Nostoc Commune | Nostoc Characteristics & Life Cycle 2023
Nostoc also known as the freshwater algae genus of cyanobacteria is found in the freshwater, on the damp soil, even as an endophyte in the tissues of other plants such as Anthoceros, or as an algal component of some lichens.
This genus is represented by 29 species. In freshwater, they are found free-floating balls or attached to some submerged object.
The nostoc specifically belongs to blue-green algae (cyanobacteria). They are not confused with bacteria. They are even found on the tree trunks forming mucous or leathery outgrowths.
It secretes an extraordinary amount of the gelatinous substances and forms jelly-like lumps in which a large number of trichomes are held. These jelly-like substances are more or less rounded and attain large sizes which may be as large as a hen’s egg.
It is also found in paddy fields where it helps in atmospheric nitrogen fixation. Common species are Nostoc rivulare, N. caneum, N. entophytum, N. commune.
Systematic Position Of Nostoc
- Class: Cyanophyceae
- Order: Nostocales
- Family: Nostocaceae
- Genus: Nostoc
Morphology Of Nostoc | The Heterocysts
Each colony contains gelatinous material in which numerous filaments are embedded. The filaments are not branched and consist of a row of bead-like cells.
The filaments may contain, one or more than one enlarged, empty-looking cells known as heterocysts. The filament is not a straight structure but is twisted and folded on itself to form a spherical structure.
Each filament is enveloped by a hyaline or colored gelatinous sheath of an exceedingly firm consistency. Many close sheaths usually unite together to form thick masses of jelly in which filaments are embedded.
Nostoc Cell Structure
Each cell has a well-developed cell wall consisting of an inner thin cellular layer a medium pectic layer and an outer mucilage layer.
The protoplasm consists of colored peripheral chromoplast and central colorless cytoplasm containing the nucleus-like material known as the central body.
Plastids are absent while several small granules are present pseudo-vacuole is additionally found in some cases.
Reserve food material is a glycogen-like substance and not starch. Additionally, oil drops may also be found. It is capable of fixing free nitrogen mitochondria, endoplasmic reticulum and Golgi bodies are also absent.
Reproduction In Nostoc Algae
Sexual reproduction is not reported in this genus. Asexual reproduction takes place by vegetative and asexual (spore formation) means.
The large colony’s accidental breaking may grow into smaller separate colonies.
This is the most common method of reproduction. Hormogones are produced by the breaking of filament or the decay of any vegetative cell or at heterocysts.
The heterocysts may be terminal or intercalary and arranged singly or in series.
The hormogones may be retained by the gelatinous envelope or they may show wriggling movement coming out of the gelatinous envelope to develop, into a new colony.

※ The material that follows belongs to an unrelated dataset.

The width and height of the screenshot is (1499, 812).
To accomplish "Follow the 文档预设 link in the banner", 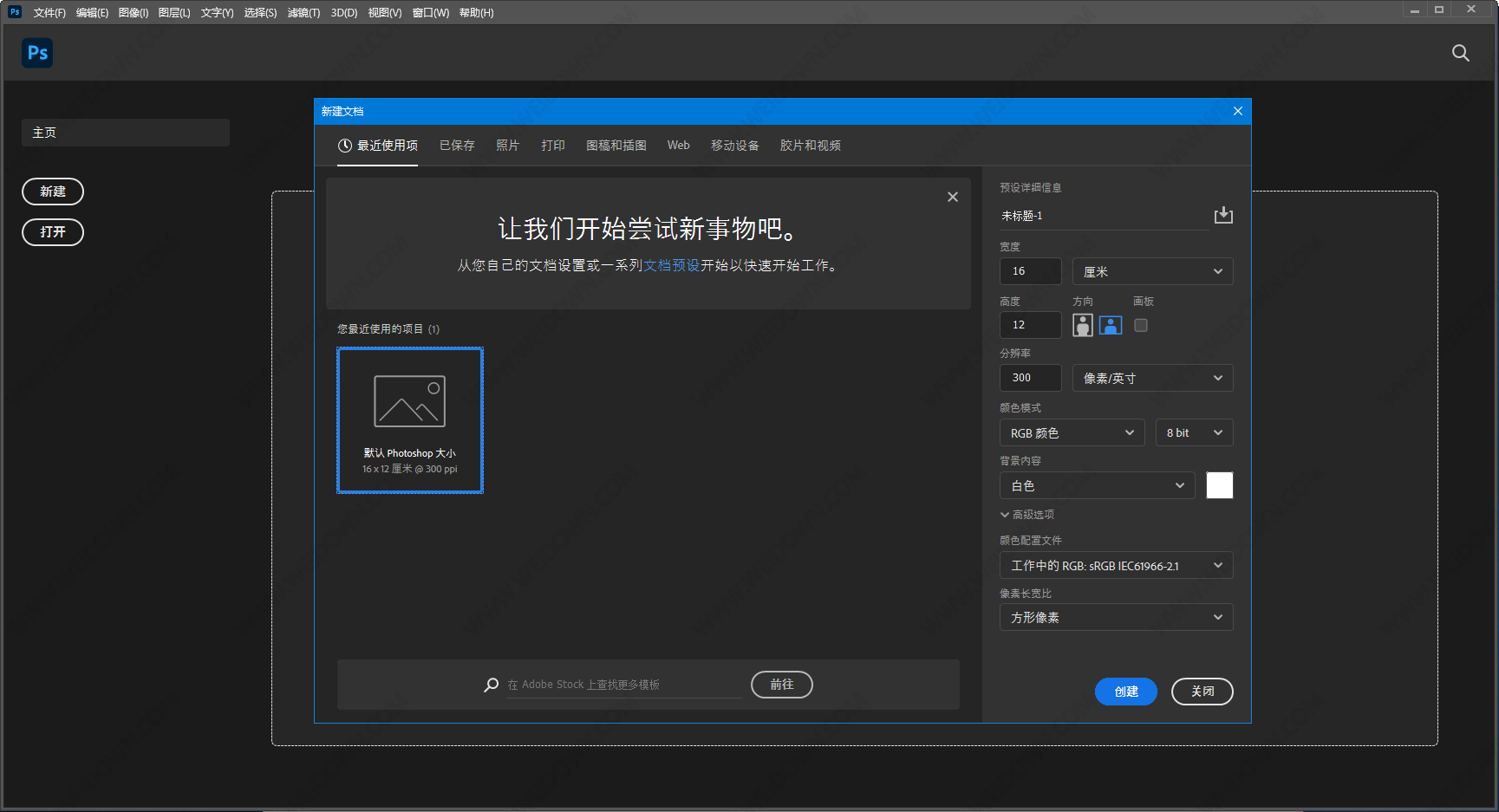I will click(671, 265).
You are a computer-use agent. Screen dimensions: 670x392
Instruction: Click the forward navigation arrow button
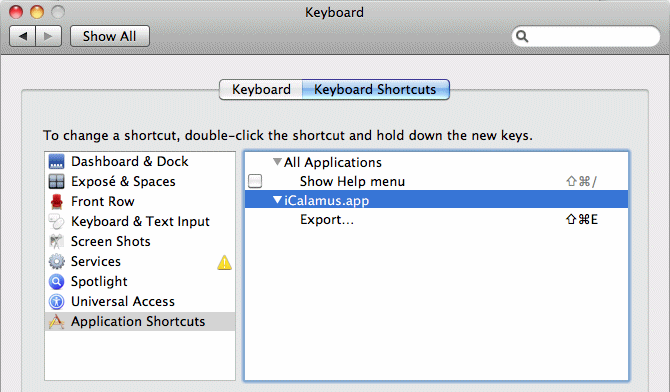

Very often hormogone may develop into trichomes without being released from the colony. This may result in a large number of trichomes in the colony.
Resting Spores (Akinetes Or Anthrospores)
They are occasionally formed during unfavorable conditions by accumulating an excessive amount of food material and developing thick-wall spores.
Spore formation first starts in between the heterocysts and proceeds towards it.
Quite frequently they are arranged on either side of heterocysts. A mature akinete possesses a thick wall which is 2 to 3 layered thick.
The wall may be carved or smooth and highly granular protoplasm and can flourish well even during dry conditions.
The Akinetes may be spiracle, oblong, cylindrical, and have food reserve in the form of cyanophycin starch grains.
With the return of favorable conditions, they began to germinate by liberating their contents through a pore. Thus, a newly formed filament forms a new colony.
Heterocyst is a known means of reproduction in Nostoc commune, in which case each germinates to produce a new plant.
The contents of heterocysts divide into two and then four-cell germling which escapes either by the rupture of the wall or by gradual dissolution and widening of the pore. The germling germinates to produce a new plant.
Occasionally in Nostoc commune and Nostoc microscopicum, the heterocyst contents divide to produce endospore which on liberation give rise to new filaments.